The current kernel has the basic memory tiering support: Inactive
pages on a higher tier NUMA node can be migrated (demoted) to a lower
tier NUMA node to make room for new allocations on the higher tier
NUMA node. Frequently accessed pages on a lower tier NUMA node can be
migrated (promoted) to a higher tier NUMA node to improve the
performance.
A tiering relationship between NUMA nodes in the form of demotion path
is created during the kernel initialization and updated when a NUMA
node is hot-added or hot-removed. The current implementation puts all
nodes with CPU into the top tier, and then builds the tiering hierarchy
tier-by-tier by establishing the per-node demotion targets based on
the distances between nodes.
The current memory tiering interface needs to be improved to address
several important use cases:
* The current tiering initialization code always initializes
each memory-only NUMA node into a lower tier. But a memory-only
NUMA node may have a high performance memory device (e.g. a DRAM
device attached via CXL.mem or a DRAM-backed memory-only node on
a virtual machine) and should be put into the top tier.
Tiering Hierarchy Initialization
================================
By default, all memory nodes are in the top tier (N_TOPTIER_MEMORY).
A device driver can remove its memory nodes from the top tier, e.g.
a dax driver can remove PMEM nodes from the top tier.

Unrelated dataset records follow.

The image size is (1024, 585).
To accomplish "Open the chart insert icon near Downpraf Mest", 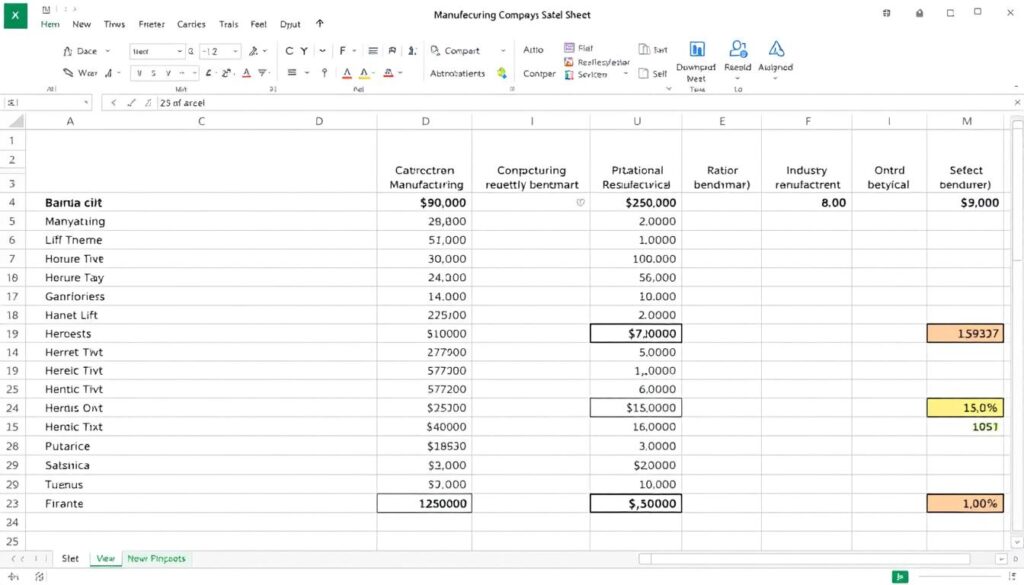I will (697, 48).
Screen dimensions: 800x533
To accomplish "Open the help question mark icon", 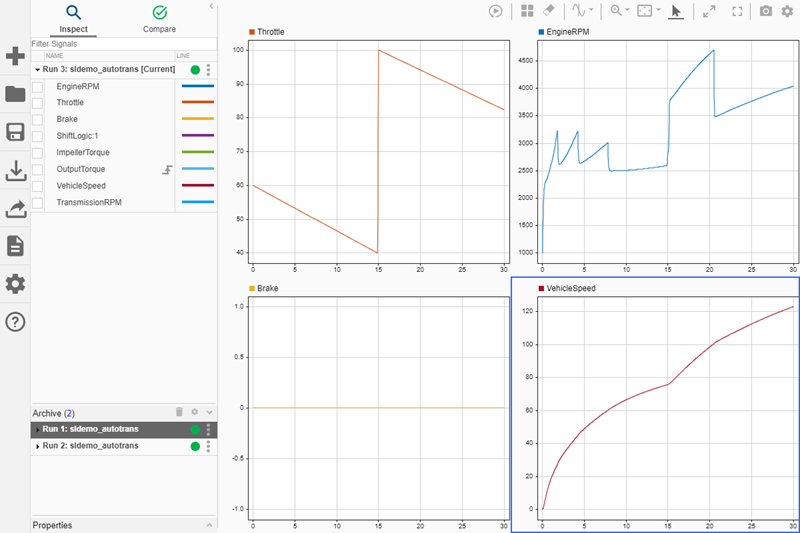I will click(x=15, y=321).
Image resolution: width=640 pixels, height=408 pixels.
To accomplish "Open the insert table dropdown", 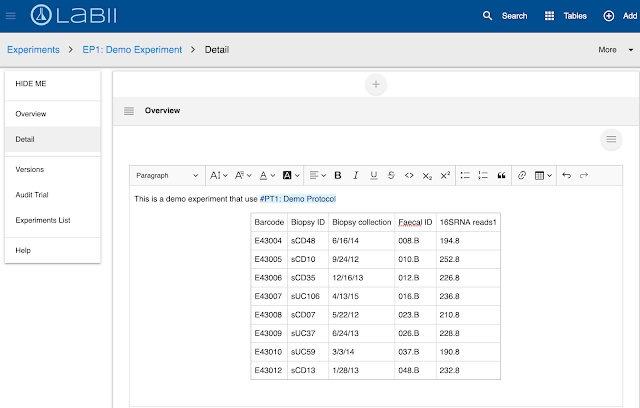I will [543, 175].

The kernel builds the memory tiering hierarchy and per-node demotion
order tier-by-tier starting from N_TOPTIER_MEMORY. For a node N, the
best distance nodes in the next lower tier are assigned to
node_demotion[N].preferred and all the nodes in the next lower tier
are assigned to node_demotion[N].allowed.
node_demotion[N].preferred can be empty if no preferred demotion node
is available for node N.
Memory tiering hierarchy is rebuilt upon hot-add or hot-remove of a
memory node, but is NOT rebuilt upon hot-add or hot-remove of a CPU
node.